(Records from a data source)
----------
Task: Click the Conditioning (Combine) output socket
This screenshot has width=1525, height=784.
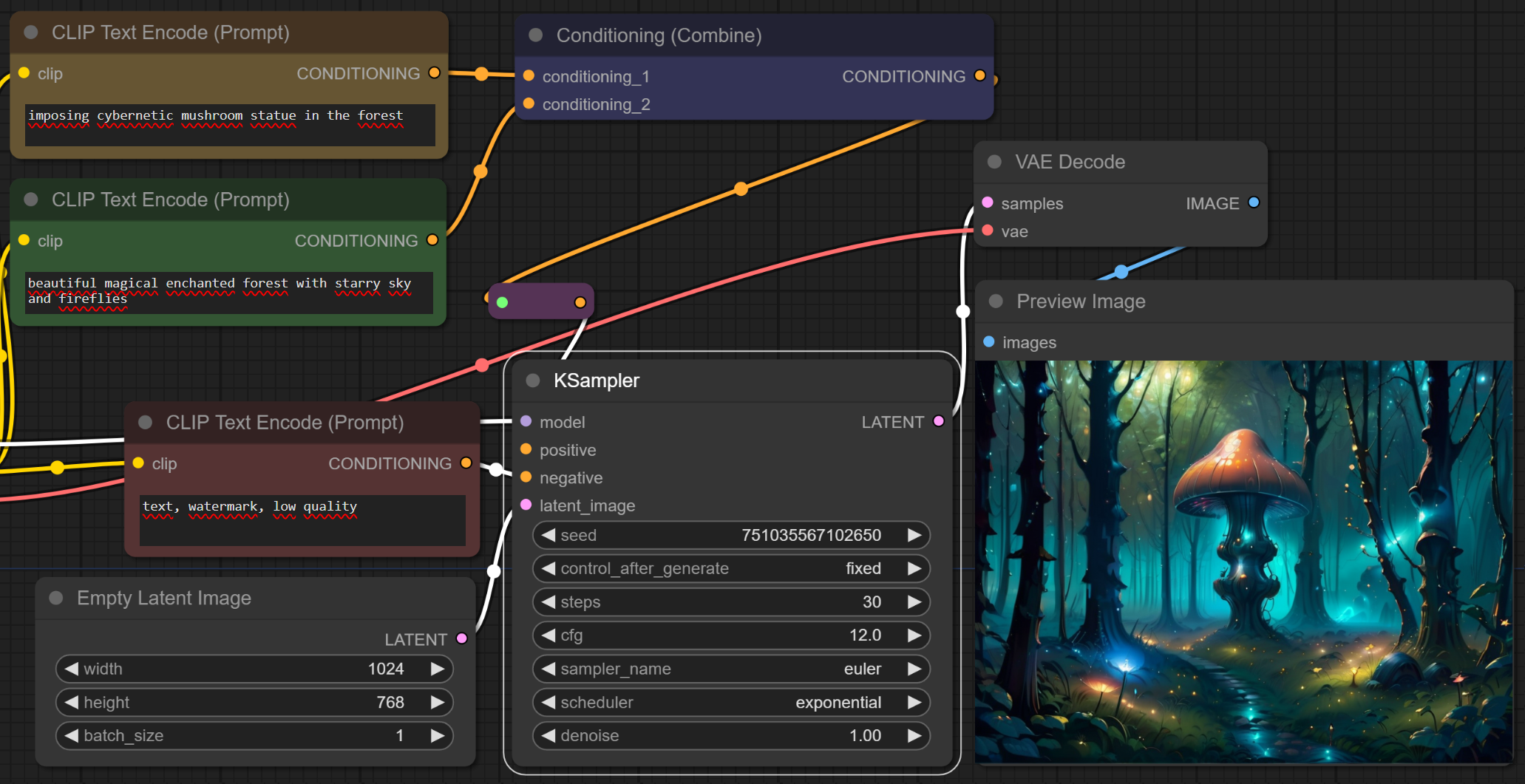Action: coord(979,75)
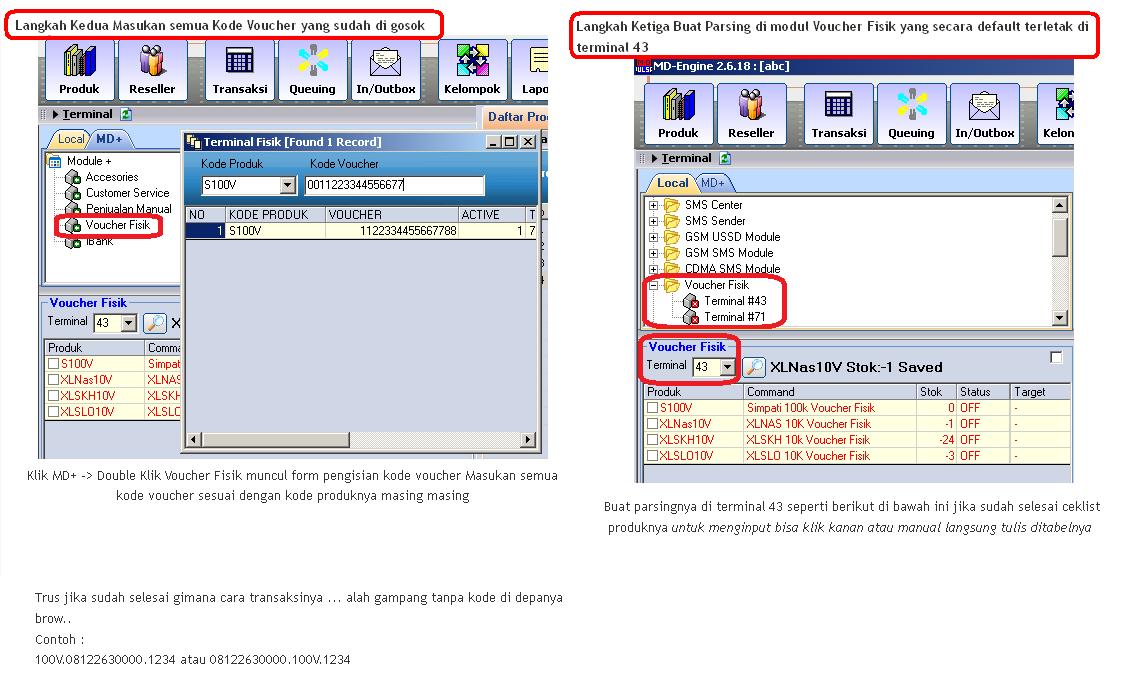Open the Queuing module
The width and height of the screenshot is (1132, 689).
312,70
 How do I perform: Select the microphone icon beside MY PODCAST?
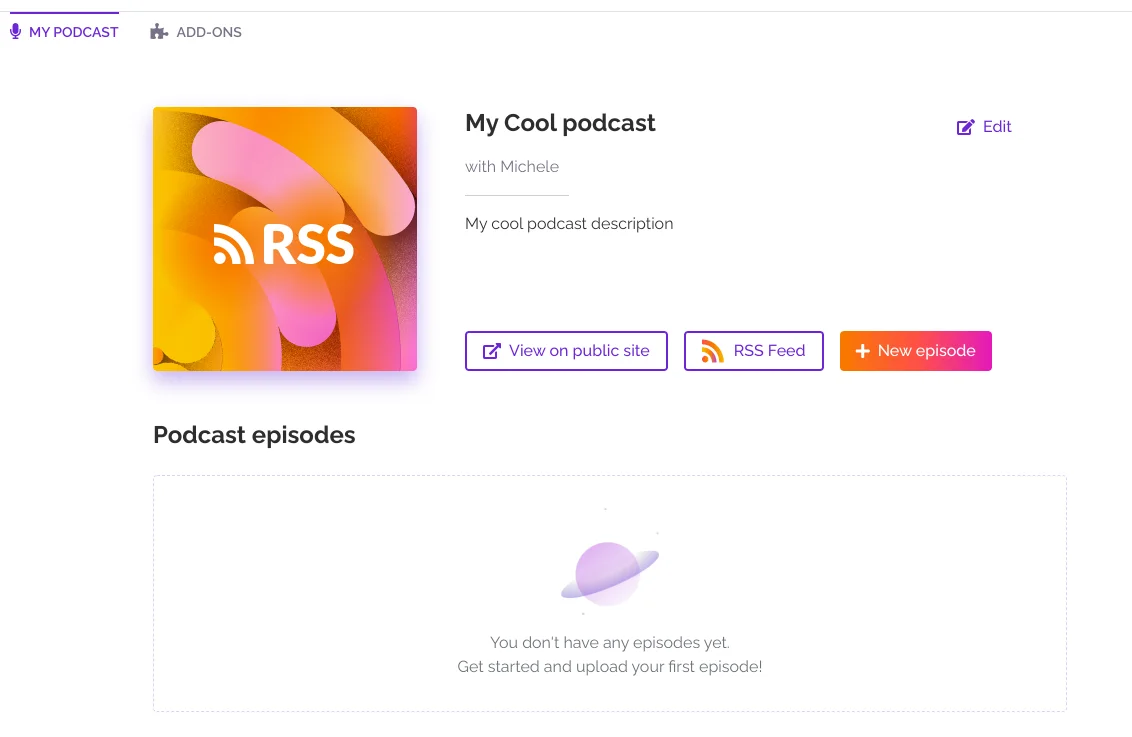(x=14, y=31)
----------
EXERCISE GOAL:
Set every record down verbatim. No pictures belong in the copy.

RESPONSE AREA:
Task: Click the Conditioning (Combine) output socket
This screenshot has width=1525, height=784.
Action: coord(979,75)
Open the Queuing module
The width and height of the screenshot is (1132, 689).
312,70
 How do I perform: Select the microphone icon beside MY PODCAST?
(x=14, y=31)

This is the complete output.